====== Entries shown

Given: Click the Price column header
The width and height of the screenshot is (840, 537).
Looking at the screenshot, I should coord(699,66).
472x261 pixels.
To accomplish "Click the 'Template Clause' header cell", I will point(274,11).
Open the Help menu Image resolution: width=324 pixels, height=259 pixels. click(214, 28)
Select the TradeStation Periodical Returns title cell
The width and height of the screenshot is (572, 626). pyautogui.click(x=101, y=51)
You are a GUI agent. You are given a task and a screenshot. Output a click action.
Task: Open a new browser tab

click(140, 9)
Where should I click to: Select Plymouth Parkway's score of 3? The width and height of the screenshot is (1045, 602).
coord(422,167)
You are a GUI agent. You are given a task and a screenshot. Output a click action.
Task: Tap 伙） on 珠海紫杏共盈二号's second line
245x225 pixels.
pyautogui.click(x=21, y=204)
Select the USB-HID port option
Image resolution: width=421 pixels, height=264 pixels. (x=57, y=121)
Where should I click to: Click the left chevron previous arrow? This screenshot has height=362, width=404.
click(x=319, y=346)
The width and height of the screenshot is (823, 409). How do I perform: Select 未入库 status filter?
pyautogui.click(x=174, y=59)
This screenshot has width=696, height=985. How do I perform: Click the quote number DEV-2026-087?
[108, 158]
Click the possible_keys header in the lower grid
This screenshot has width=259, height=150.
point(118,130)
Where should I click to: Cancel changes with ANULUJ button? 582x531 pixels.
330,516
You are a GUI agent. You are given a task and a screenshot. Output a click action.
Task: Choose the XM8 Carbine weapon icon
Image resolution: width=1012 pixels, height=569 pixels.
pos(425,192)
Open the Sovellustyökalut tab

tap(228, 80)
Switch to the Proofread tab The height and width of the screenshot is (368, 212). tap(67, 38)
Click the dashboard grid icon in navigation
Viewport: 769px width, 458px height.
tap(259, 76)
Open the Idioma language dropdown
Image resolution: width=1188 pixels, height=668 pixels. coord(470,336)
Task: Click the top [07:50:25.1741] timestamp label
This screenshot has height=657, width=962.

============

**Problem details**
Reproduce every entry above exactly as it was written.

**Finished exercise**
Given: Click the Price column header
The width and height of the screenshot is (840, 537).
Looking at the screenshot, I should coord(699,66).
472x261 pixels.
To accomplish "Click the 'Template Clause' header cell", I will point(274,11).
Open the Help menu Image resolution: width=324 pixels, height=259 pixels. click(214, 28)
Select the TradeStation Periodical Returns title cell
The width and height of the screenshot is (572, 626). pyautogui.click(x=101, y=51)
You are a GUI agent. You are given a task and a screenshot. Output a click action.
Task: Open a new browser tab

click(140, 9)
Where should I click to: Select Plymouth Parkway's score of 3? The width and height of the screenshot is (1045, 602).
coord(422,167)
You are a GUI agent. You are given a task and a screenshot. Output a click action.
Task: Tap 伙） on 珠海紫杏共盈二号's second line
245x225 pixels.
pyautogui.click(x=21, y=204)
Select the USB-HID port option
Image resolution: width=421 pixels, height=264 pixels. (x=57, y=121)
Where should I click to: Click the left chevron previous arrow? This screenshot has height=362, width=404.
click(x=319, y=346)
The width and height of the screenshot is (823, 409). How do I perform: Select 未入库 status filter?
pyautogui.click(x=174, y=59)
This screenshot has width=696, height=985. How do I perform: Click the quote number DEV-2026-087?
[108, 158]
Click the possible_keys header in the lower grid
This screenshot has width=259, height=150.
point(118,130)
Where should I click to: Cancel changes with ANULUJ button? 582x531 pixels.
330,516
You are a GUI agent. You are given a task and a screenshot. Output a click action.
Task: Choose the XM8 Carbine weapon icon
Image resolution: width=1012 pixels, height=569 pixels.
pos(425,192)
Open the Sovellustyökalut tab

tap(228, 80)
Switch to the Proofread tab The height and width of the screenshot is (368, 212). tap(67, 38)
Click the dashboard grid icon in navigation
Viewport: 769px width, 458px height.
tap(259, 76)
Open the Idioma language dropdown
Image resolution: width=1188 pixels, height=668 pixels. coord(470,336)
Task: Click the top [07:50:25.1741] timestamp label
This screenshot has height=657, width=962.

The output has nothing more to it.